=== Your objective ===
From the first line to the last, retype the data below exactly.

[Entries taken from a collection]
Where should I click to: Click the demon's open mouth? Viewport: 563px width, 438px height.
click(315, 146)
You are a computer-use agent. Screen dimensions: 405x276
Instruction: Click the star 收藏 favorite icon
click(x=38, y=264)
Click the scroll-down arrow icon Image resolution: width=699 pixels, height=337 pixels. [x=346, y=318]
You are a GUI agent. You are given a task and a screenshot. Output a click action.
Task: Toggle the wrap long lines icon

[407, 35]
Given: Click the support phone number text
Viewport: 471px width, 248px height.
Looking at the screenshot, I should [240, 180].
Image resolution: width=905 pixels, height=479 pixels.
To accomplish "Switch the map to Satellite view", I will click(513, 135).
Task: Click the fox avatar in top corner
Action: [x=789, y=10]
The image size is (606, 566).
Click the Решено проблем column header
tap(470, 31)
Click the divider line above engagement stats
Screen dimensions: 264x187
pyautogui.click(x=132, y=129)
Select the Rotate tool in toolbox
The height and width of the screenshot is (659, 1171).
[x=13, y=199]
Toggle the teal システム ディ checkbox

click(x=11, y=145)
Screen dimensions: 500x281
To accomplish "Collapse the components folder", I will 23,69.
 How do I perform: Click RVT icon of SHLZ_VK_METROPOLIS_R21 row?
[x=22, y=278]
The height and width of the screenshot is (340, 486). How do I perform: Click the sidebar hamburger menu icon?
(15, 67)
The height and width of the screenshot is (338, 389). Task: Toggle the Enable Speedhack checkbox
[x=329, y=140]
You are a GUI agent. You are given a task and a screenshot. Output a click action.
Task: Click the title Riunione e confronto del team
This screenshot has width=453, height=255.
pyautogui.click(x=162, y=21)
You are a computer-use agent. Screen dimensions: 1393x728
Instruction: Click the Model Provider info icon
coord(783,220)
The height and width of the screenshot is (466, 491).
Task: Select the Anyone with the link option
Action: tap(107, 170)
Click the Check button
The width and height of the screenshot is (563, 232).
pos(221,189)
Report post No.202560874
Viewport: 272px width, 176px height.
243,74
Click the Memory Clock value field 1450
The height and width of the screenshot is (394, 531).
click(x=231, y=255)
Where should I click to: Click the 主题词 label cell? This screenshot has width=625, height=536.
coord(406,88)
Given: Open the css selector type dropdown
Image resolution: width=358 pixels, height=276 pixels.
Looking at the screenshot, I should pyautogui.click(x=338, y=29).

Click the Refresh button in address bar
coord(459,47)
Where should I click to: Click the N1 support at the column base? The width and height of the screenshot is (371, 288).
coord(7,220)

=== Reply ===
Where should I click to: Click the demon's open mouth? Viewport: 563px width, 438px height.
click(315, 146)
You are a computer-use agent. Screen dimensions: 405x276
Instruction: Click the star 收藏 favorite icon
click(x=38, y=264)
Click the scroll-down arrow icon Image resolution: width=699 pixels, height=337 pixels. [x=346, y=318]
You are a GUI agent. You are given a task and a screenshot. Output a click action.
Task: Toggle the wrap long lines icon

[407, 35]
Given: Click the support phone number text
Viewport: 471px width, 248px height.
Looking at the screenshot, I should [240, 180].
Image resolution: width=905 pixels, height=479 pixels.
To accomplish "Switch the map to Satellite view", I will click(513, 135).
Task: Click the fox avatar in top corner
Action: [x=789, y=10]
The image size is (606, 566).
Click the Решено проблем column header
tap(470, 31)
Click the divider line above engagement stats
Screen dimensions: 264x187
pyautogui.click(x=132, y=129)
Select the Rotate tool in toolbox
The height and width of the screenshot is (659, 1171).
[x=13, y=199]
Toggle the teal システム ディ checkbox

click(x=11, y=145)
Screen dimensions: 500x281
To accomplish "Collapse the components folder", I will 23,69.
 How do I perform: Click RVT icon of SHLZ_VK_METROPOLIS_R21 row?
[x=22, y=278]
The height and width of the screenshot is (340, 486). How do I perform: Click the sidebar hamburger menu icon?
(15, 67)
The height and width of the screenshot is (338, 389). Task: Toggle the Enable Speedhack checkbox
[x=329, y=140]
You are a GUI agent. You are given a task and a screenshot. Output a click action.
Task: Click the title Riunione e confronto del team
This screenshot has width=453, height=255.
pyautogui.click(x=162, y=21)
You are a computer-use agent. Screen dimensions: 1393x728
Instruction: Click the Model Provider info icon
coord(783,220)
The height and width of the screenshot is (466, 491).
Task: Select the Anyone with the link option
Action: tap(107, 170)
Click the Check button
The width and height of the screenshot is (563, 232).
pos(221,189)
Report post No.202560874
Viewport: 272px width, 176px height.
243,74
Click the Memory Clock value field 1450
The height and width of the screenshot is (394, 531).
click(x=231, y=255)
Where should I click to: Click the 主题词 label cell? This screenshot has width=625, height=536.
coord(406,88)
Given: Open the css selector type dropdown
Image resolution: width=358 pixels, height=276 pixels.
Looking at the screenshot, I should pyautogui.click(x=338, y=29).

Click the Refresh button in address bar
coord(459,47)
Where should I click to: Click the N1 support at the column base? The width and height of the screenshot is (371, 288).
coord(7,220)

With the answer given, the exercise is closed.